From the entries below, retype only the lines from the one with "The height and" through the one with "Open Package Center from the desktop", exactly as written.
=== Given entries ===
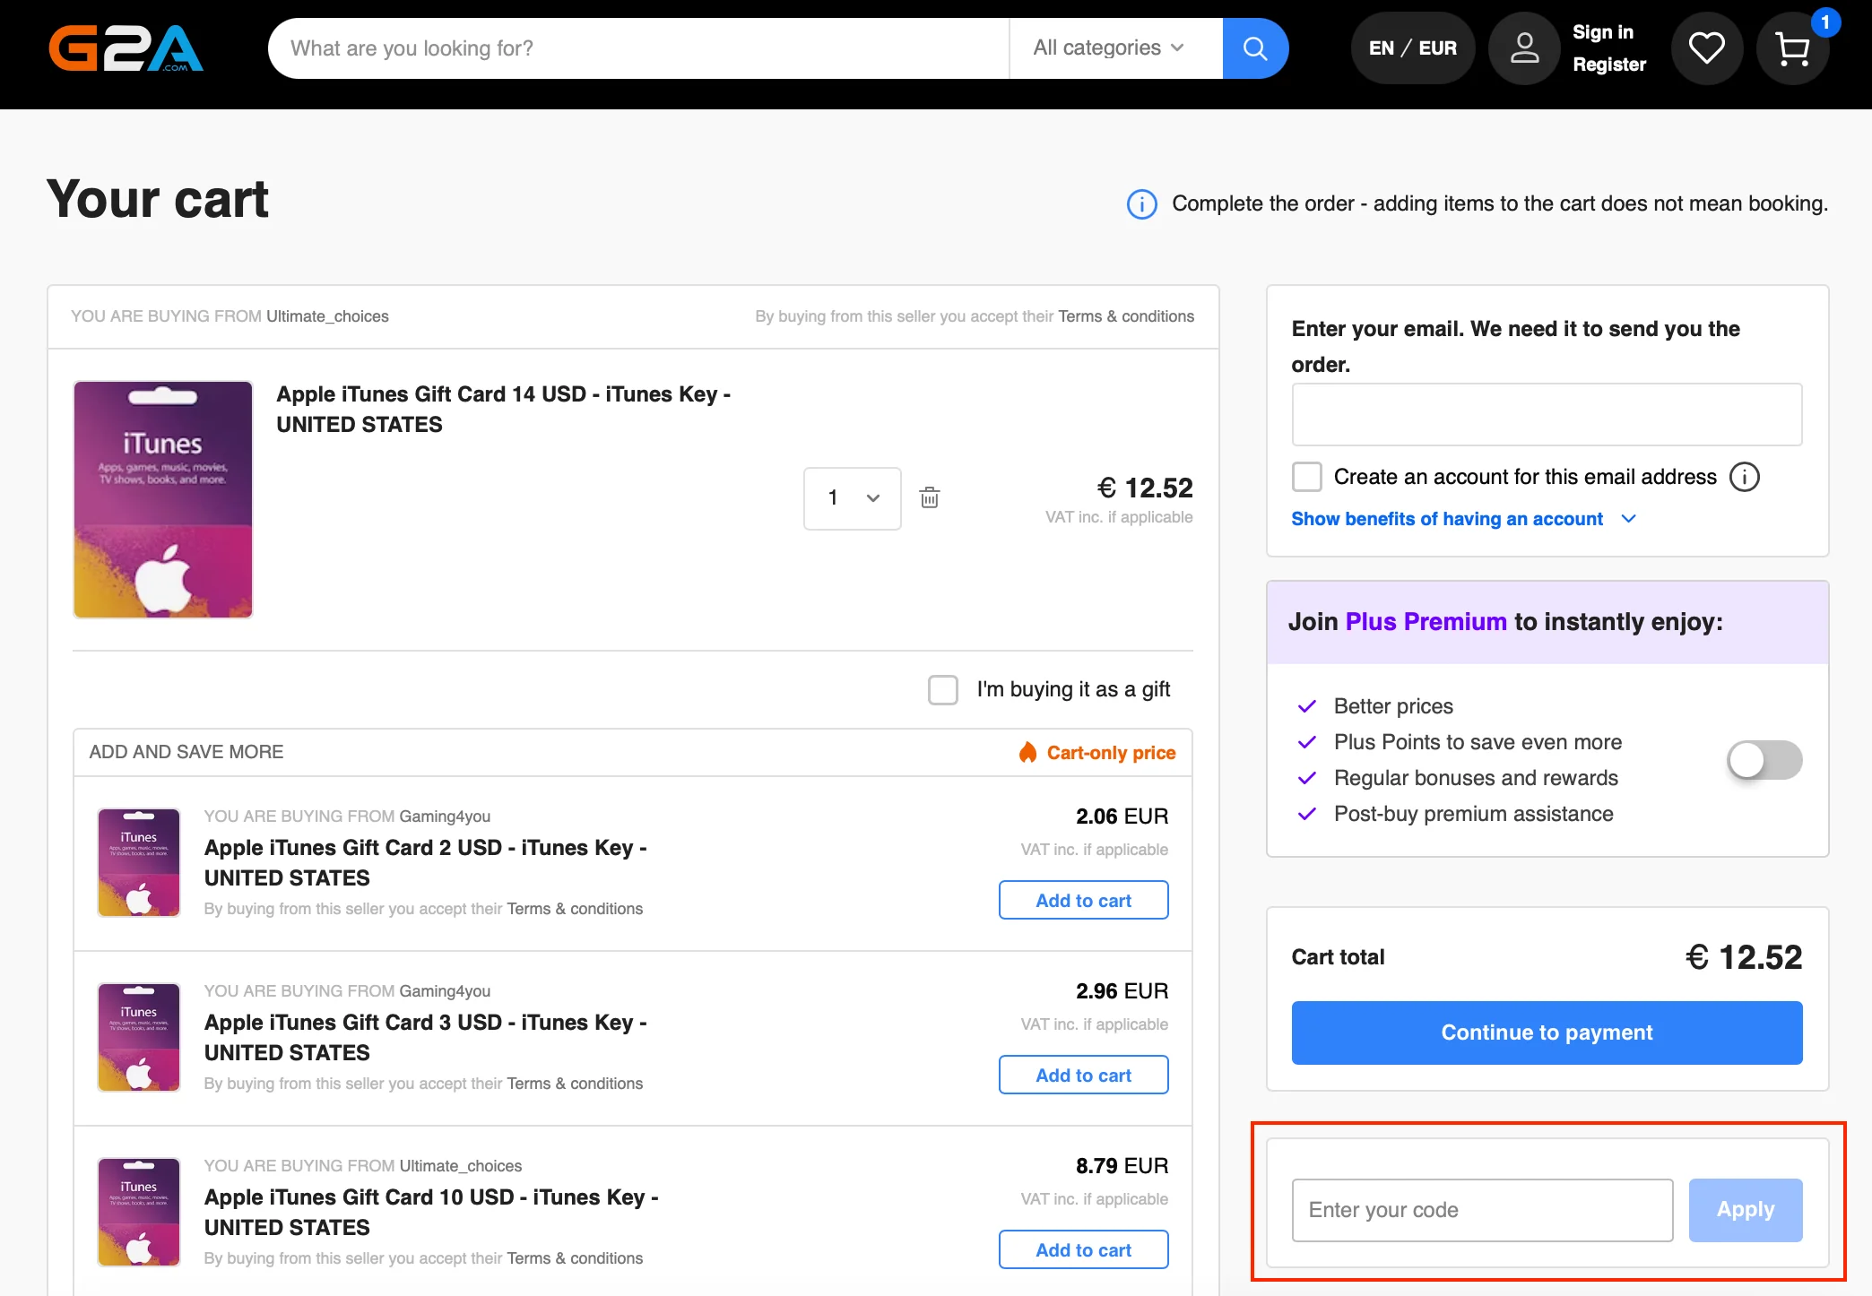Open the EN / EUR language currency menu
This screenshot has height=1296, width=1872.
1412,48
===
=== Given entries ===
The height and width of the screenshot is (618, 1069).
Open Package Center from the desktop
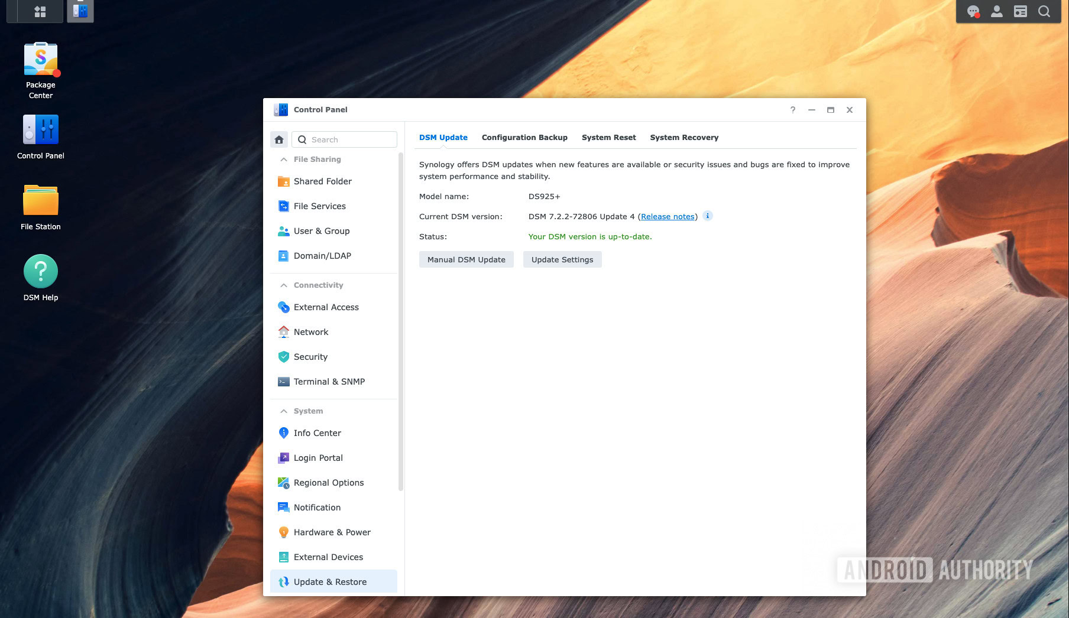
===
- _Answer to the problem_:
The height and width of the screenshot is (618, 1069).
Open Package Center from the desktop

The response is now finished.